Following blowout second-quarter earnings, we have increased our fair value estimates for Chevron (by 5%) and Exxon (by 6%) as we incorporate the latest financial results and updated commodity prices into our models. Exxon remains our preferred play of the two, trading at price/fair value estimate of 0.92, while Chevron trades at a premium at 1.07. Our narrow moat ratings are unchanged.
Stock Analyst Note

Chevron reported second-quarter earnings that easily topped market expectations and demonstrated the company’s leverage to commodity prices and relatively low cost position that underpins our narrow moat rating. Adjusted earnings surged to $11.4 billion from $3.3 billion the year before. Higher commodity prices offset lower production volumes to drive upstream earnings to $8.4 billion from $3.2 billion the year before even as production fell to 2,896 mboe/d from 3,126 mboe/d the year before, largely on contract expirations.

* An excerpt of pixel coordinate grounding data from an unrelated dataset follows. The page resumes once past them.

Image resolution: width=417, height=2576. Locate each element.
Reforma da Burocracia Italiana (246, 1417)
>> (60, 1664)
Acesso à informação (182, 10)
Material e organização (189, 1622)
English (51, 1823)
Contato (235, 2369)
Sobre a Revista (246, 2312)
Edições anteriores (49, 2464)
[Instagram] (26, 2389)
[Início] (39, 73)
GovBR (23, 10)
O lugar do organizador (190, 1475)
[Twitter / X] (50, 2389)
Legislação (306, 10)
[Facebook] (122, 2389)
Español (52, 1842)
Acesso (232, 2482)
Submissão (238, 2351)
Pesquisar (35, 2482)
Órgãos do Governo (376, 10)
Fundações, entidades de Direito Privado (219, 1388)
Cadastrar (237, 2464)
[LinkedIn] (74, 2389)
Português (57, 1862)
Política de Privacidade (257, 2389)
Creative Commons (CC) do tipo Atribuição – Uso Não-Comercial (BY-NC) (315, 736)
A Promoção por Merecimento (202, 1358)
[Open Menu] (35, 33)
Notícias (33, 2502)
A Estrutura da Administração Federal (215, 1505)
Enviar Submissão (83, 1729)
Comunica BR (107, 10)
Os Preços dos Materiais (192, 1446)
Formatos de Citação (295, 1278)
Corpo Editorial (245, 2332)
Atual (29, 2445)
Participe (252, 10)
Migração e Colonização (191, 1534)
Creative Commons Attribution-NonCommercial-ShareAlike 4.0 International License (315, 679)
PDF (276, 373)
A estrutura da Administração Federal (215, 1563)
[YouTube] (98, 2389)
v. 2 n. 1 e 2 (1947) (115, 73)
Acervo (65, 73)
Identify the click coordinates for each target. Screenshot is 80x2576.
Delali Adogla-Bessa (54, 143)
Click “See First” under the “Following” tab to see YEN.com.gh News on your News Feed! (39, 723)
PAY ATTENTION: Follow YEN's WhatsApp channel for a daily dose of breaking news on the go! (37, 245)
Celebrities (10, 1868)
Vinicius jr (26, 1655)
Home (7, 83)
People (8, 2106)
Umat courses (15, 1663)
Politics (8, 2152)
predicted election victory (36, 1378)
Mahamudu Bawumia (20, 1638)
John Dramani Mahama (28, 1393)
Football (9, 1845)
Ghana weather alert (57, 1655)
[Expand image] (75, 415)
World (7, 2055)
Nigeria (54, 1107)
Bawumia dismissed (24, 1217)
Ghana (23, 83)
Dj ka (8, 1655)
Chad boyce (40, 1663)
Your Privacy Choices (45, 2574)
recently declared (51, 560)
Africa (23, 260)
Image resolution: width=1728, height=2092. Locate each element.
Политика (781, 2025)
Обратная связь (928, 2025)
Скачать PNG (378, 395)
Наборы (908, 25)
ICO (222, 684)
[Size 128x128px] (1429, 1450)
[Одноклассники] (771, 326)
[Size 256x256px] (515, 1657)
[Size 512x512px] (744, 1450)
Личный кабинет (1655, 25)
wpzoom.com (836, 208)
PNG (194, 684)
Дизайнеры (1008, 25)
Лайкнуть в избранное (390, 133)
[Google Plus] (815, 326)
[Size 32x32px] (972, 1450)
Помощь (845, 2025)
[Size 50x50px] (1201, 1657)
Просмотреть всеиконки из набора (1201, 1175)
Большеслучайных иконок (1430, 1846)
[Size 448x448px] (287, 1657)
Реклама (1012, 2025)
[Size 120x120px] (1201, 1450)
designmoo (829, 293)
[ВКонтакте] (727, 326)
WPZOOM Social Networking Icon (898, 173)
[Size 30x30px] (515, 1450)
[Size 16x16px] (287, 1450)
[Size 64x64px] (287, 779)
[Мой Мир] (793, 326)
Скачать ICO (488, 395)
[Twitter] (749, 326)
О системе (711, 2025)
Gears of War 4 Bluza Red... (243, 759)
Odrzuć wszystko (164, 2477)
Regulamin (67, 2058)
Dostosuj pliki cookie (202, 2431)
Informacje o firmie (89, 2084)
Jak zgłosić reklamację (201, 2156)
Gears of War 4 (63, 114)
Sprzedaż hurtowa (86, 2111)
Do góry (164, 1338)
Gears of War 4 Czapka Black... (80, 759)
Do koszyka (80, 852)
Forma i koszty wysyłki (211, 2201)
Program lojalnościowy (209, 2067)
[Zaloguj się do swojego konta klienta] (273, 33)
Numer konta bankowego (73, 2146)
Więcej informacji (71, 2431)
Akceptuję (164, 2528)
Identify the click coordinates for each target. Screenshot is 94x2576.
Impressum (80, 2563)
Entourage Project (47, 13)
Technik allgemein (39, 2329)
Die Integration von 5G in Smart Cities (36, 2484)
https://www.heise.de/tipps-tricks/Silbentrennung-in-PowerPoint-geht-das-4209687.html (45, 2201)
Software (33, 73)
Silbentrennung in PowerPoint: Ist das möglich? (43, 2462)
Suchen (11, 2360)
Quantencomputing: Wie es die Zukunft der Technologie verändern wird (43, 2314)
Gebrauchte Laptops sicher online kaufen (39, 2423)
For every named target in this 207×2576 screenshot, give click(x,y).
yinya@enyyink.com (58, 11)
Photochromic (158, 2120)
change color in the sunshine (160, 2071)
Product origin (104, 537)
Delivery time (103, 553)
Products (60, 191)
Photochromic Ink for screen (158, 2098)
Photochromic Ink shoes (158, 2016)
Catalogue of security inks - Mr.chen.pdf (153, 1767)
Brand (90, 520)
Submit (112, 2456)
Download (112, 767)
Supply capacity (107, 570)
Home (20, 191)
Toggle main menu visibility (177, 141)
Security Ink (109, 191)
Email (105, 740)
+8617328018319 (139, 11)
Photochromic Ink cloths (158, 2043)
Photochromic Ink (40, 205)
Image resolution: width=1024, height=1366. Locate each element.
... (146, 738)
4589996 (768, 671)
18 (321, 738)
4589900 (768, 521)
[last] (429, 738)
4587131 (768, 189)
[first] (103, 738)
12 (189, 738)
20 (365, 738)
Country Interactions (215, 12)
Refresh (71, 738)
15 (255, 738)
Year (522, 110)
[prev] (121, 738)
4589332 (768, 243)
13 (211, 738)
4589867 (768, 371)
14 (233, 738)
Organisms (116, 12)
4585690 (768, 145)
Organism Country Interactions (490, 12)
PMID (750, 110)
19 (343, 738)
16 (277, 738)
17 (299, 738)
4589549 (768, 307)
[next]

However, Permian production has grown more than 15% from a year ago. Downstream earnings improved to $3.4 billion from $838 million a year ago thanks to higher margins that offset lower chemical earnings.
Stock Analyst Note

Chevron reported first quarter earnings that fell just short of market expectations but still increased significantly from the year before thanks to higher commodity prices. Adjusted earnings increased to $6.3 billion from $1.4 million the year before. Upstream earnings were responsible for the improvement demonstrating Chevron’s leverage to oil and gas prices, increasing to $6.9 billion from $2.4 billion the year before even as production slipped to 3,060 mboed from 3,121 mboed the year before, largely on contract expirations. However, Permian production grew to a record 692 mboed during the quarter and the company increased its 2022 guidance to 700-750 mboed, implying growth of 15% from 2021. Downstream earnings improved to $331 million from $5 million a year ago but remain relatively weak due to losses in the international segment from higher expenses and lower margins. Timing effects related to a rising price market were also responsible for the weaker performance, but should be made up in subsequent quarters.